Cependant, le mandaté a précisé qu'il n'y avait eu aucune irrégularité et a rejeté l'idée que son gouvernement ait agi comme "complice" de l'île.

La controverse a éclaté après qu'il a été révélé que le navire - qui avait quitté un port près de Barranquilla avec pour destination déclarée la République dominicaine - a modifié sa route dans les Caraïbes, ce qui a incité l'intervention des autorités américaines.

L'épisode a eu lieu au milieu des avertissements du président Donald Trump de sanctionner par des droits de douane les pays qui vendent du pétrole à Cuba.

Depuis son compte sur X, Petro a répondu aux accusations de la journaliste et candidate à la présidence, Vicky Dávila, qui a qualifié son Gouvernement de “corrompu et complice”.

“Complice de quoi ?”, questionna d'abord le dirigeant.

Il a ensuite défendu la légalité de l'opération, en soulignant qu'il s'agissait d'une transaction privée.

 “Celui qui charge le navire est une entreprise privée et à cette entreprise pétrolière privée, on remet des documents du navire qui achète le pétrole et on dit qu'il se dirige vers la République Dominicaine”, a-t-il ajouté.

Petro a insisté que l'État colombien n'a pas participé à la logistique ni à la vente du combustible, et a rejeté toute irrégularité : “Il n'y a aucune irrégularité colombienne, ni publique ni privée.”

Según des rapports de presse, l'opération commerciale aurait été conclue pour environ 6,9 millions de dollars et le navire a été inspecté par les autorités douanières avant de mettre les voiles.

Cependant, au large des côtes dominicaines, le pétrolier a effectué des manœuvres qui l'ont rapproché de Cuba, après quoi il a été intercepté et escorté par la Garde côtière des États-Unis.

Défense de Cuba et critique de l'embargo

Dans son long message, le président colombien ne s'est pas contenté de faire une clarification commerciale et a profité de l'occasion pour remettre en question l'embargo américain imposé à l'île.
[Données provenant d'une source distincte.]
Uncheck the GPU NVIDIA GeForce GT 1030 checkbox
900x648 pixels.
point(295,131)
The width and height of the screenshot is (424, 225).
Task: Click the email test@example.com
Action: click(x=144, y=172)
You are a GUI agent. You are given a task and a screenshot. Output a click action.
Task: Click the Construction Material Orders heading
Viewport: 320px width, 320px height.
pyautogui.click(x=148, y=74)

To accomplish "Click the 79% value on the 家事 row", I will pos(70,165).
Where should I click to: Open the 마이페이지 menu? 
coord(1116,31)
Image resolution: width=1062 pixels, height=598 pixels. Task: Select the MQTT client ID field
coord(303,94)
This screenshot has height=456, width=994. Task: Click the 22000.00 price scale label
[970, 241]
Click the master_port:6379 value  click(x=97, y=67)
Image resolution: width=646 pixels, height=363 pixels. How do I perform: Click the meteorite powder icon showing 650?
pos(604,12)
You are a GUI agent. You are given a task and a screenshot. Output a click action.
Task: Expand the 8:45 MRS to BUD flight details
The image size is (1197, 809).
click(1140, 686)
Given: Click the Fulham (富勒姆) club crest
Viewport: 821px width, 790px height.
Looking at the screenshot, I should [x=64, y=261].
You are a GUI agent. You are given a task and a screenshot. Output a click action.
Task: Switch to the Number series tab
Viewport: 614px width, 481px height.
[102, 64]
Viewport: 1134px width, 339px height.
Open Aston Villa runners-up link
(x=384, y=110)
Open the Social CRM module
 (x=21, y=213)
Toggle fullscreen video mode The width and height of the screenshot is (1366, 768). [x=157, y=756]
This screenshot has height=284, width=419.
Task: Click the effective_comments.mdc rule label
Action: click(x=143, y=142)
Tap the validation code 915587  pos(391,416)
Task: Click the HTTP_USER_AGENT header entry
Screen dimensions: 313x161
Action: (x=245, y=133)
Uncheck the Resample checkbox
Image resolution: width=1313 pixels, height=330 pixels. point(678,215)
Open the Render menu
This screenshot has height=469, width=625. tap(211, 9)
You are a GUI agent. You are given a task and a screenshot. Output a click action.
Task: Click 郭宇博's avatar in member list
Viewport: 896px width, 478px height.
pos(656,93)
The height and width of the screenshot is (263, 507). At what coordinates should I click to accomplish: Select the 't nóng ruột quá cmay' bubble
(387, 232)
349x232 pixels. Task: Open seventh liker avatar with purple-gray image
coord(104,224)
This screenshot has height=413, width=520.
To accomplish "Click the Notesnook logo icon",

« La pratique de blocage d'un pays envers un autre ne mène qu'au génocide et à l'extorsion des peuples », a déclaré.

Il a également défendu le rôle de Cuba dans les processus internationaux, en soulignant : « Je remercie Cuba d'avoir collaboré avec la Norvège pour la paix en Colombie. »

Dans cette même lignée, il a rappelé la production des vaccins cubains pendant la pandémie : « Avez-vous oublié que Cuba a produit un vaccin anti-COVID à temps et a sauvé des dizaines de milliers de vies dans le monde ? »

Petro est même allé plus loin en proposant un changement d'approche dans la politique américaine envers La Havane : « J'invite les États-Unis à changer leur politique envers Cuba et je les encourage à lancer un programme d'énergie solaire sur toute l'île ».

Un précédent dans la même controverse

Des heures avant cette publication centrale, le président s'était déjà exprimé sur le cas sur X, dans un autre message où il a défendu le transport libre de pétrole dans les Caraïbes et a réitéré son engagement à remplacer le pétrole par l'énergie solaire comme axe énergétique régional.

Cette déclaration a marqué la ligne de sa position avant de répondre directement aux accusations de "complicité".

Le cas de l'Ocean Mariner se déroule à un moment de forte pression économique sur Cuba, qui fait face à une pénurie de combustibles et à une profonde crise interne.

Cela ajoute également un nouvel élément de tension potentielle dans les relations commerciales des Caraïbes, dans un contexte où Washington a intensifié son discours à l'égard des pays qui entretiennent des échanges énergétiques avec l'île.

Pendant ce temps, Petro maintient sa position : l'opération était privée, il n'y a pas eu d'illégalité et le débat, selon lui, devrait se concentrer non pas sur des sanctions, mais sur la coopération et la transition énergétique.